Diese Kritik wiegt schon sehr viel mehr. So kann die Antwort auf eine Frage – trotz gleicher Gesinnung – im schlimmsten Falle gegenteilig ausfallen – je nachdem welcher Teil der Frage mehr gewichtet wird. Solche „zufälligen“ Ergebnisse sind dem Wunsch nach Klarheit bei der Wahlentscheidung natürlich gerade entgegengesetzt.
Schon etwas älter ist die Kritik an den gewählten Bezeichnungen der Pole „konservativ“ und „liberal“ – da der Gegenbegriff zu „konservativ“ eigentlich „progressiv“ und der Gegenbegriff zu „liberal“ eigentlich „repressiv“ oder „restriktiv“ lauten müsste. Doch dies sind bloss nomenklatorische Probleme – die Häufungen wurden durch blosse statistische Verfahren gefunden und erst im Nachhinein arbiträr (aber gefühlsmässig stimmig) benannt.

Konkrete Beispiele werde ich nicht aufführen.

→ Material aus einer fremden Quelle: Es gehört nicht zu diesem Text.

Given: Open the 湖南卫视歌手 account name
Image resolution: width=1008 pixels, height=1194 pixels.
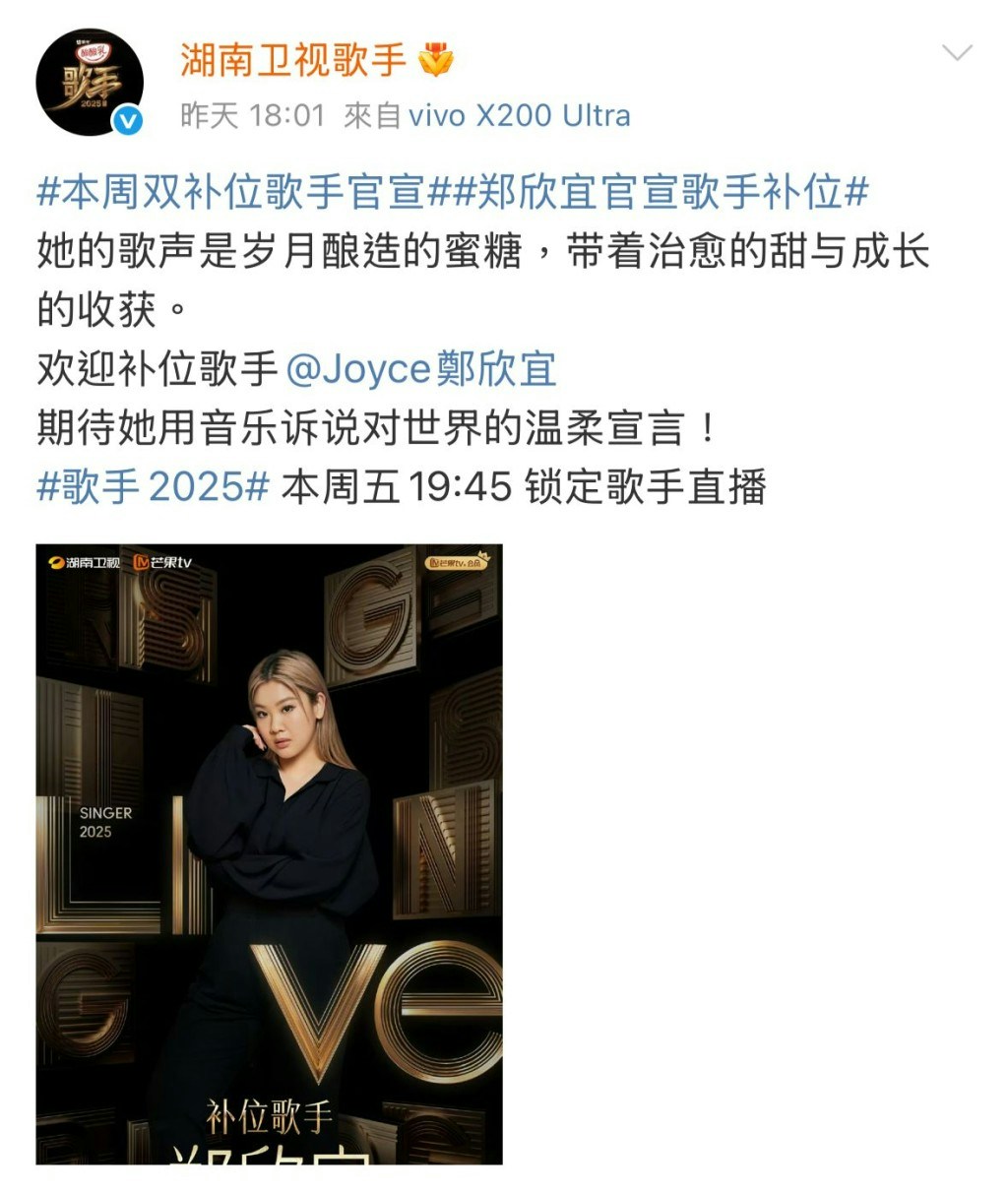Looking at the screenshot, I should pos(293,60).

Ich verweise dazu lieber direkt an die sehr lesenswerten Artikel einiger skeptischer Blogger:

a) David Herzog: „Wie der Smartspider lügt
b) Ali Arbia: „Ein Hilfsmittel für die Schweizer Parlamentswahlen 2011
c) Philippe Wampfler: „[…] Widerstand gegen die Methode Smartvote
d) Arslibertatis: „Unbeantwortbare Fragen bei smartvote.ch“ und „Die gefährliche Einfachheit der Smartspider
e) Gwendolan: „Eine kritische Anmerkung zu smartspider von smartvote

smartvote.ch ist in zwei drei Artikeln auch auf einige Kritikpunkte eingegangen: Kritik an smartvote

Ein Gedanke zu „#71 Wahlhilfe Smartvote in der Kritik

  1. In meiner abschliessenden Beurteilung über die Online-Wahlhilfen (http://bit.ly/pi32tz) kam ich zum Schluss, dass etwas aussen vor bleibt, nämlich der Faktor Mensch. Zu diesem Faktor Mensch gehört auch der Charakter, also z. B. wie gesprächsbereit, konstruktiv, stur, besserwisserisch, begeisterungsfähig usw. jemand ist.

    Das ist es wohl auch, weshalb nicht alle auf einer Liste gefallen und darum durchgestrichen werden und weshalb auch Personen anderer Parteien „wählbar“ werden.